Como a busca pela grandeza reflete uma visão tirânica do poder: O Caso Trump

A retórica de Donald Trump, com seu foco incessante na “grandeza”, apresenta-se como uma manifestação evidente de uma visão de poder profundamente influenciada por princípios pagãos e tirânicos. Seu slogan “Make America Great Again” é uma clara alusão ao desejo de restaurar uma grandeza perdida, utilizando uma linguagem carregada de superlativos. Não é uma simples convocação ao patriotismo, mas uma convocação à supremacia, à vitória e ao domínio absoluto. A ideia de grandeza permeia sua comunicação de maneira quase obsessiva, evidenciada nas palavras que mais utiliza em suas redes sociais: “grande” (361 vezes), “enorme” (169 vezes) e “vencer” (mais de 1.000 vezes).

Este uso repetido de termos como "grande" e "vencer" serve tanto para exaltar suas próprias conquistas quanto para denegrir seus opositores. Durante seu discurso na Convenção Nacional Republicana (RNC) em 2020, por exemplo, a palavra “grande” aparece 32 vezes. Ele usa esse termo tanto como um superlativo para descrever seus próprios feitos, como no caso das negociações com a Coreia do Sul ou o Parceria Transpacífico, quanto como uma arma de ataque contra seus adversários, afirmando que Joe Biden seria o destruidor da grandeza da América.

Esse uso da linguagem não está restrito ao discurso político, mas transborda para o terreno da moralidade e da ética. O discurso de Trump em 6 de janeiro de 2021, por exemplo, é um reflexo claro dessa retórica: ele utiliza a palavra “grande” 31 vezes. Em uma de suas falas, ele elogia Rudy Giuliani, dizendo que ele é “grande” e fez um “trabalho incrível” por ter coragem e por lutar por Trump. Aqui, “grandeza” não tem qualquer relação com virtudes como moralidade, dignidade ou integridade; é uma grandeza superficial, que depende unicamente da lealdade e do apoio incondicional às falsas alegações de fraude eleitoral.

No mesmo discurso, Trump se refere ao movimento político de seus seguidores como “o maior movimento político da história do nosso país”, criando um vínculo emocional através da ideia de grandeza e união. Ele fala em termos de orgulho, verdade e justiça, apelando para a emoção do público e utilizando uma lógica falaciosa: o tamanho da multidão, segundo ele, seria uma evidência de que a “verdade e a justiça” estão do seu lado. No entanto, o número de pessoas em uma manifestação não é, por si só, um indicativo de que argumentos morais válidos estão sendo defendidos. Para sustentar reivindicações morais, é necessário algo além da emoção; é preciso de raciocínio ético e justificação lógica.

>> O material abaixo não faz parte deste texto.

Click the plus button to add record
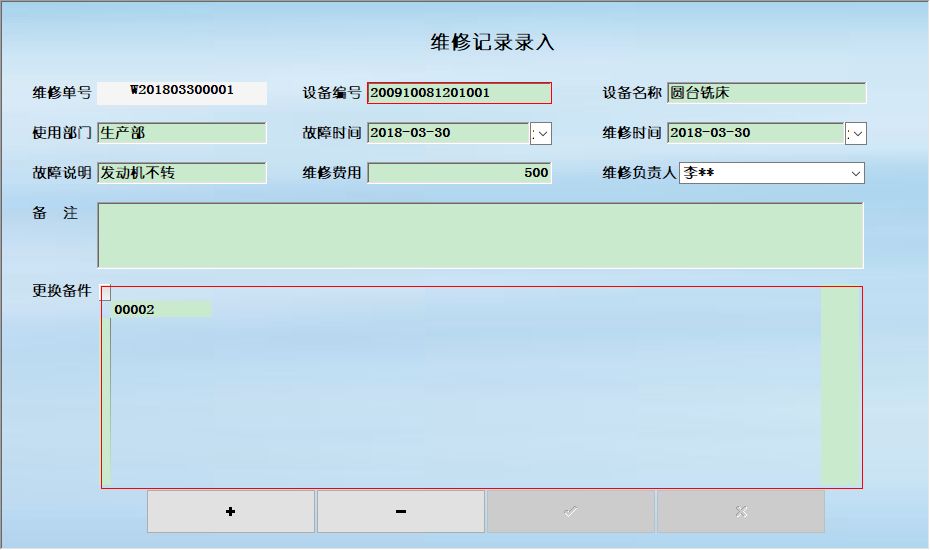This screenshot has width=930, height=550. [x=231, y=512]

Em sua busca pela grandeza, Trump adota uma visão distorcida de poder, que é alimentada por um culto da personalidade e pela glorificação da força, ao invés da virtude ou da justiça. Isso se alinha com uma perspectiva tirânica, na qual a autoridade é mantida não pela razão ou pela moralidade, mas pela capacidade de dominar e subjugar o opositor, através de uma retórica que apela à emoção em detrimento da lógica.

Além disso, a constante apelação ao “grande” e ao “vencer” revela uma falha em reconhecer a complexidade moral das questões em jogo. Em vez de buscar soluções fundamentadas em princípios éticos e respeito mútuo, o foco está na conquista pelo poder a qualquer custo, sem a necessidade de embasamento racional ou moral.

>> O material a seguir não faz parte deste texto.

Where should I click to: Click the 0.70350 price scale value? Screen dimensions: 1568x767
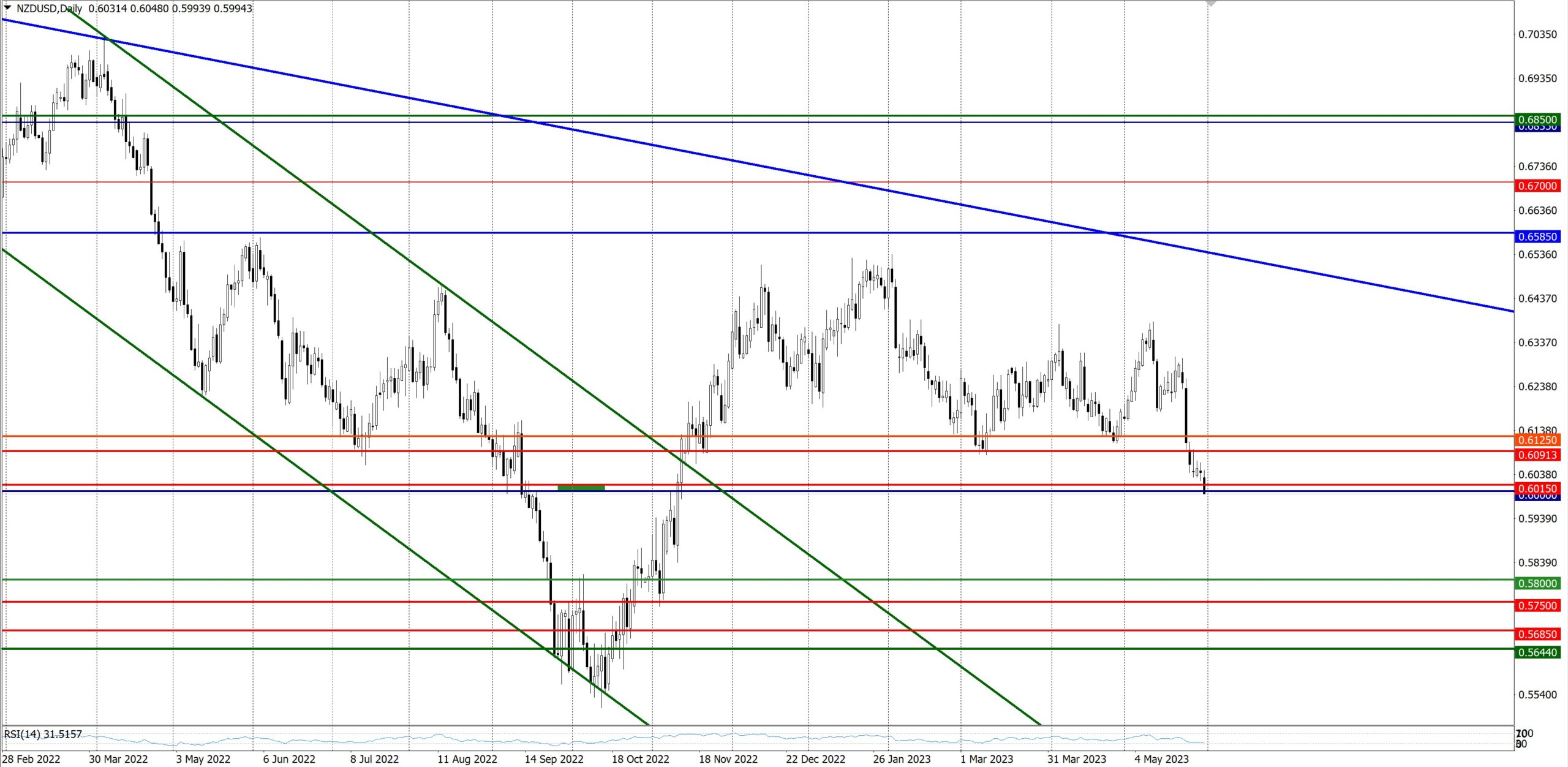1537,34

Esse fenômeno não é único no cenário político moderno. A história está repleta de líderes que, em sua busca pela grandeza, promoveram sistemas tirânicos e autoritários, onde a retórica da vitória e do poder absoluto substituiu o debate ético e racional. Trump, com sua abordagem extremada e seu uso da linguagem como uma ferramenta de manipulação, insere-se nessa longa tradição de figuras que, ao focarem unicamente na ideia de grandeza, ignoram as responsabilidades morais associadas ao poder.

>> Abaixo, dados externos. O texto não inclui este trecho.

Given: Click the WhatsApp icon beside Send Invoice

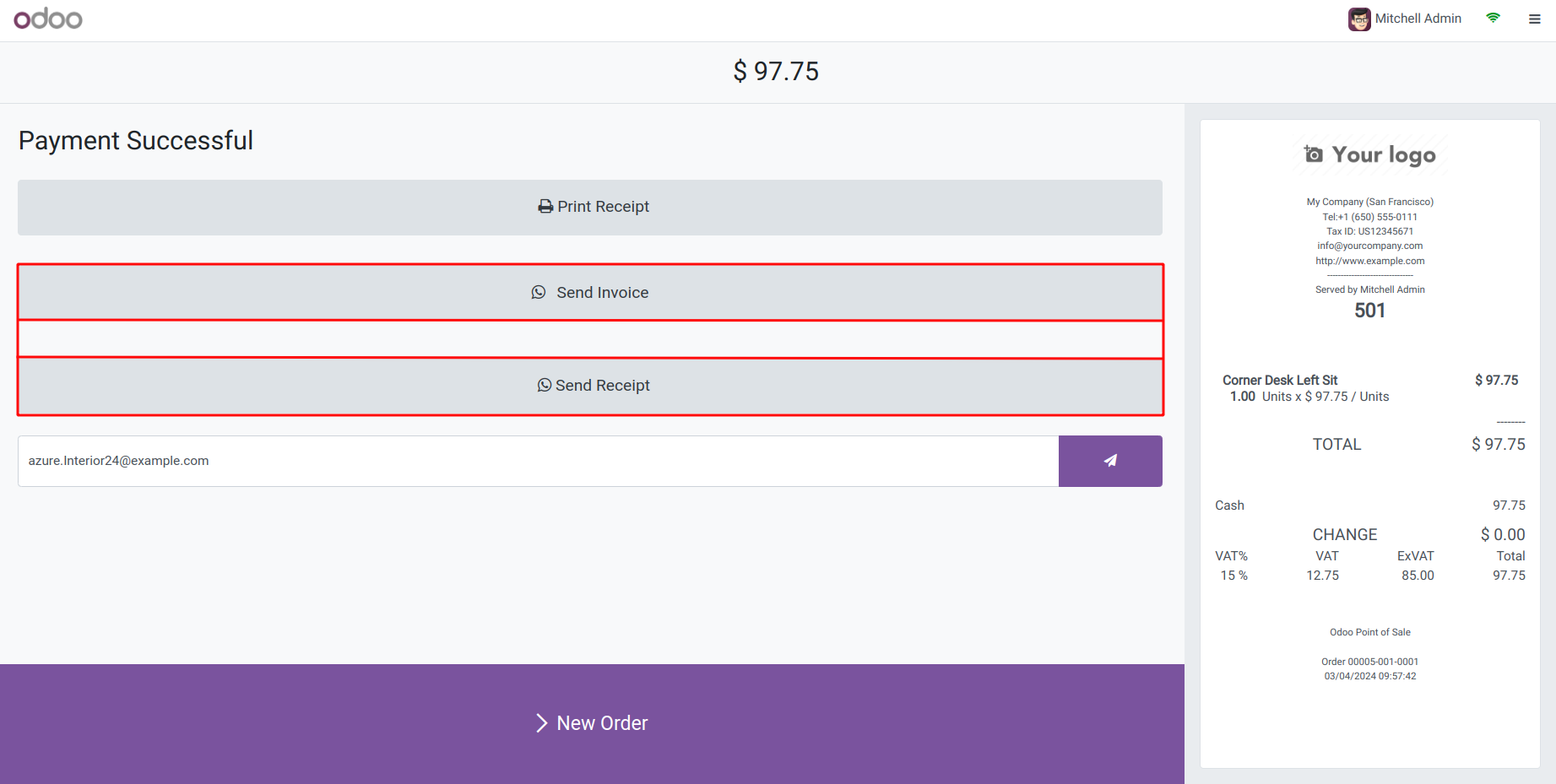Looking at the screenshot, I should click(539, 292).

A busca pela grandeza, sem um fundamento ético sólido, pode ter consequências devastadoras, não só para a política de um país, mas também para as suas instituições e para os valores que as sustentam. A moralidade no exercício do poder deve ser questionada não apenas pelo que é proclamado, mas pela substância das ações que acompanham as palavras. A verdadeira grandeza reside não na capacidade de vencer, mas na habilidade de fazer isso com justiça, respeito e responsabilidade.